Бедолаго, пригорюнившись, робко подсел к столу Чаусова, голову низко на волосатую грудь опустил. Задумался. Старик Чаусов теплого лимонаду в стакан плеснул, молча пододвинул стакан смятенному человеку в пижаме.

Пришла собачка по имени Клиент. Обнюхала пятно от кофе. Покрутилась возле притихших людей. И вновь ушла. Куда-то под лавки-диваны, в свои закоулки, в свои пространства, расположенные как бы на исходном, изначальном этапе бытия, в его подвальных извивах.

Потом, как и следовало ожидать, заговорил Бедолаго. Заговорил как бы сам с собой. Без надрыва, без прежнего напора. Как-то очень искренне, словно маме своей жаловался. Так вот чаще всего выговариваются люди после долгого вынужденного молчания или по выздоровлении.

— Сейчас я уйду. Извините… Грубо вышло. Понимаю. Нельзя так… Виноват. Мне трудно вам объяснить… поступок. Будто приступ какой-то непонятной болезни. Черт с ним, с паспортом. Главное — не это. Некрасиво — вот беда. Я к морю еду. У меня… замечательный дружок был… имелся, Саша Пономарев. Он утонул. В прошлое лето… заплыл далеко и… не вернулся. Он был художник. И все время рисовал море. При первой возможности. И только море. Самоучка потому что. Айвазовскому… не очень доверял, извинялся за дерзость, но при виде картин великого художника головой как-то виновато покачивал, словно с чем-то бесспорным не соглашался, с неизбежностью смерти или движением времени, к примеру… Не доверял. А свое — не получалось. По мнению знатоков.

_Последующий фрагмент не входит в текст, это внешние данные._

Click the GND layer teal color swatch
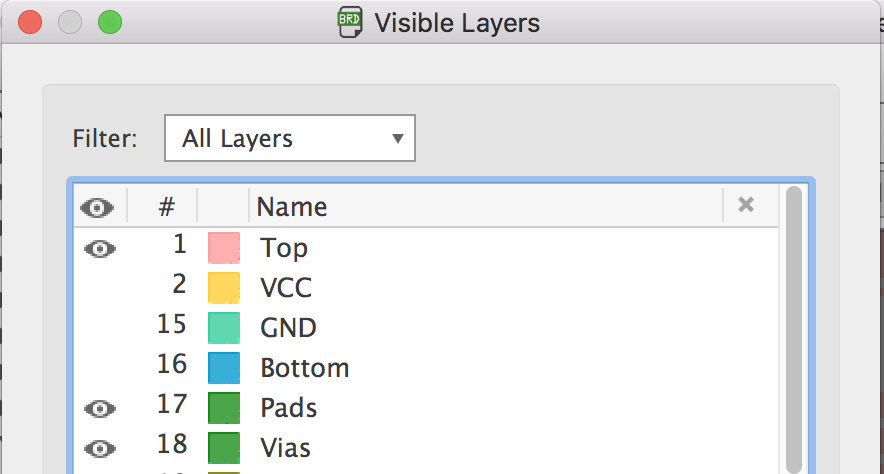This screenshot has width=884, height=474. pos(224,328)
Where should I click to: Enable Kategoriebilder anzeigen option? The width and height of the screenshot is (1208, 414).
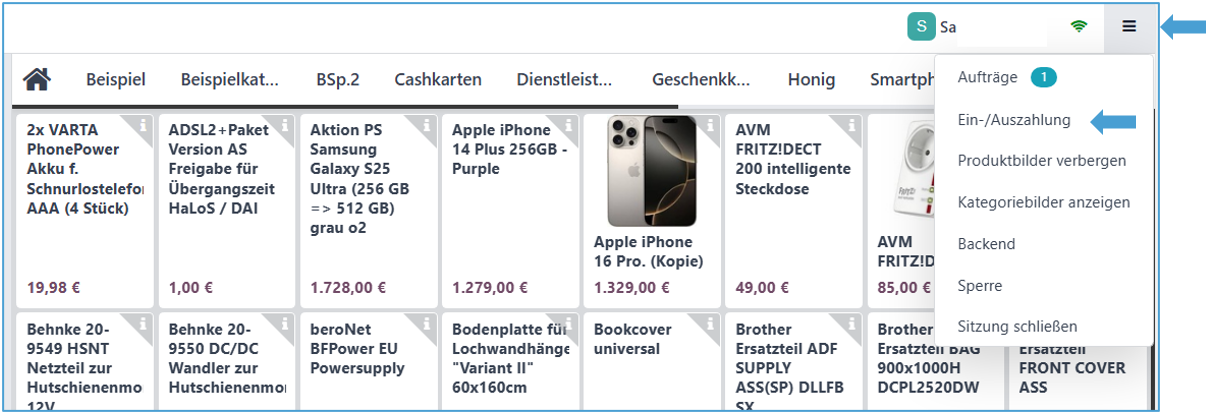coord(1043,202)
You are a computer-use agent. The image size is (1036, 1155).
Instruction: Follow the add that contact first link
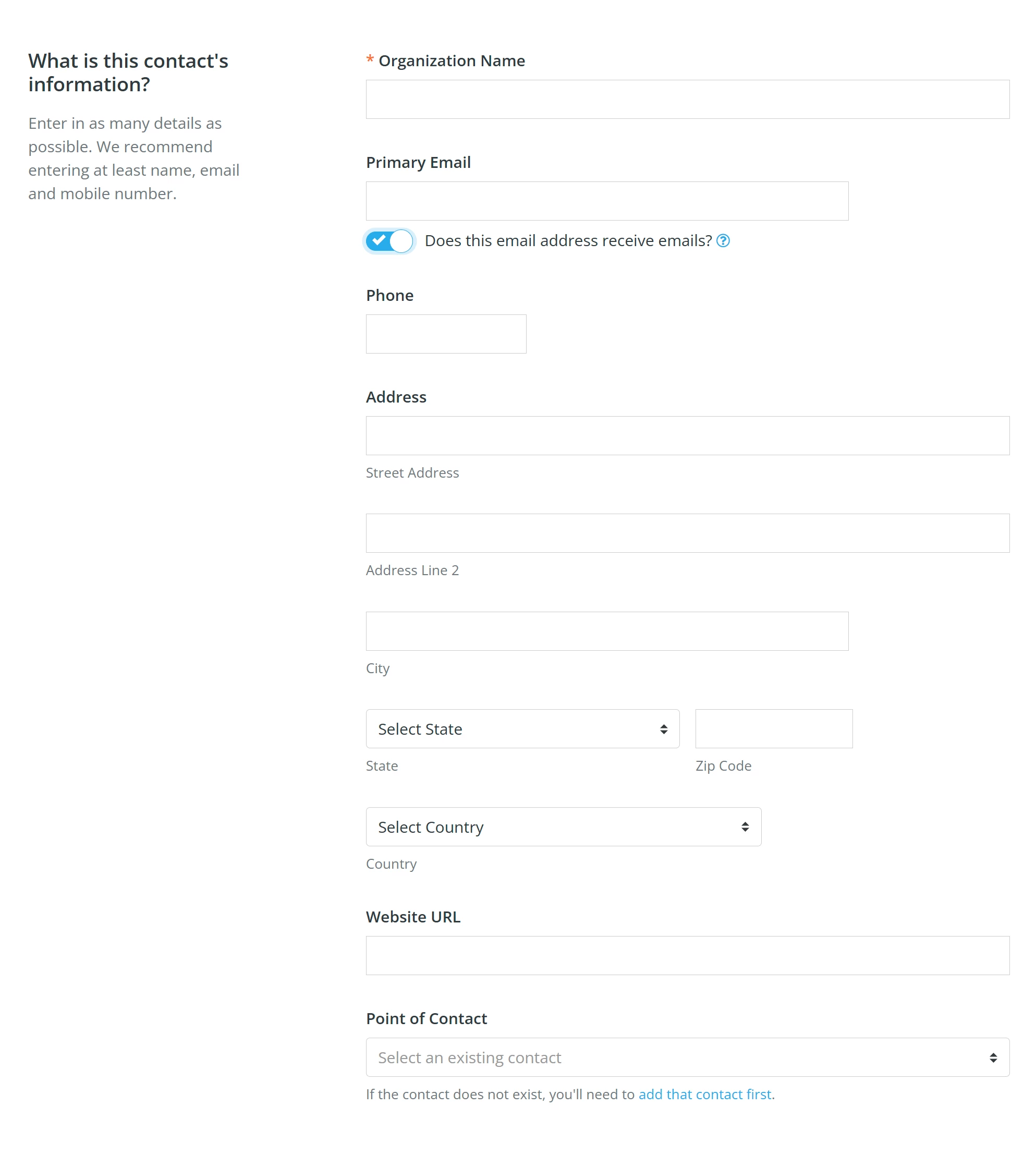pos(705,1094)
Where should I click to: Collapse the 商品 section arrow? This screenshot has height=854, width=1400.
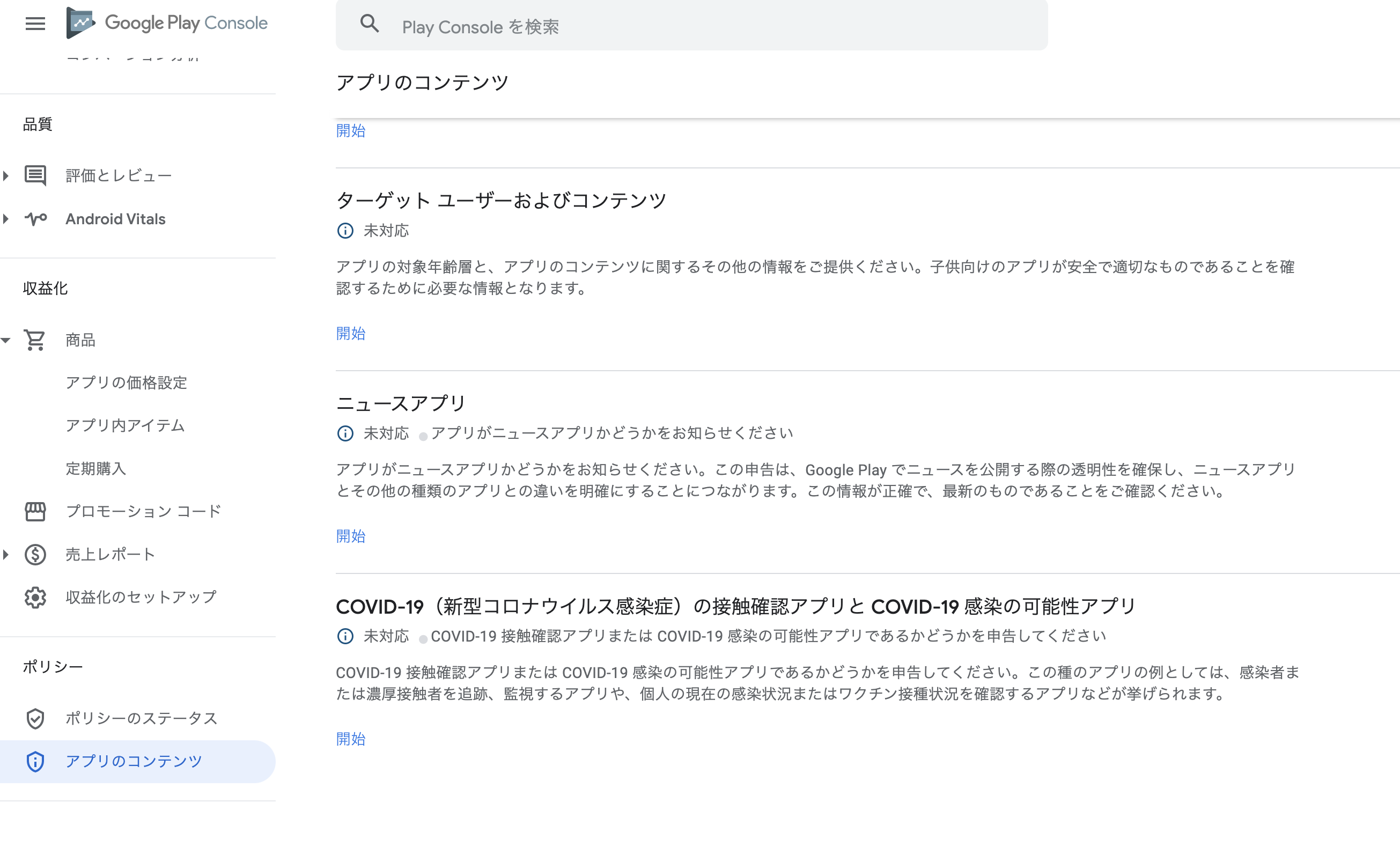pos(6,340)

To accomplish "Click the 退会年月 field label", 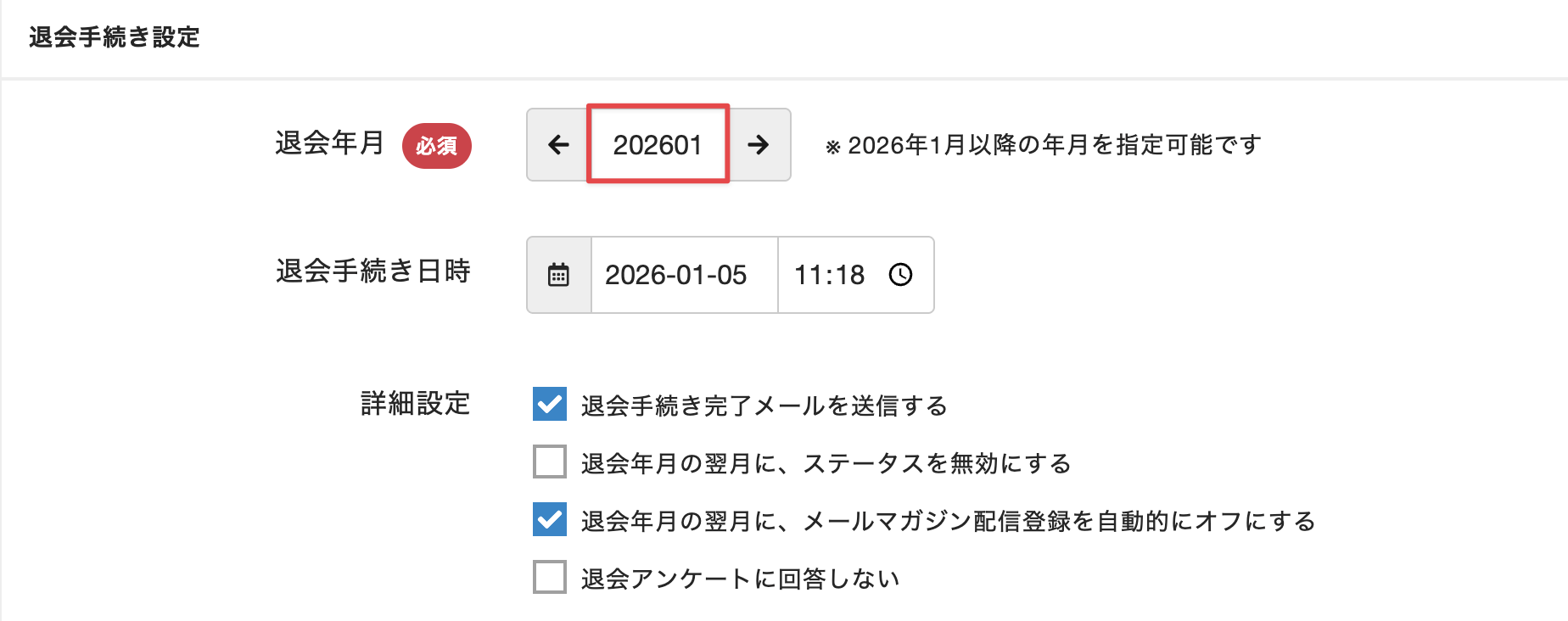I will (x=329, y=143).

Над ним хихикали. Даже я, уродец этакий, время от времени хмыкал. А когда Саша утонул, всем сразу картинки его понравились ужасно. Сразу в них что-то такое обнаружили. Знатоки хитромозглые. Прелесть какую-то первозданную. Вот я и еду… проверить. На картинки посмотреть. У него там семья большая осталась. Трое детишек. Обещали мне его родственники одну картинку подарить. Я даже пару сот для такого случая заготовил, на аккредитив отложил. Зачем же — даром? Ведь и я хихикал… Не доверял. К тому же — семья большая осталась. О чем это я? Извините. Сейчас уйду. Обидно. Потому что не такой я… как вам показалось. Очумел просто. От дальней дороги. Я из соседнего вагона. Хватился паспорта. Туда-сюда… нету. И вдруг ваша личность… — Бедолаго конфузливо улыбнулся Купоросову, — ваше, извините, лицо возникло! И напомнило мне что-то нехорошее, какой-то конфликт жизненный. Ну и… размечтался! Голова на плечах одна, а событий вокруг — уйма. Не всякий выдерживает.

— Это что говорить! — соглашается старик Чаусов. — Это вы правильно заметили: в одной голове целая, понимаешь, эпоха умещается. Со всеми происшествиями, со всем содержимым — земным и небесным. Ни одна машина такой нагрузки, начинки такой не снесет — тут же рассыплется. А человек тащит. Миленький, — обращается Чаусов к Бедолаго как можно ласковой, — а ты бы ножку-то… того — размотал бы. Отекла она у тебя как есть. Зачем же такое измывательство над собой терпеть?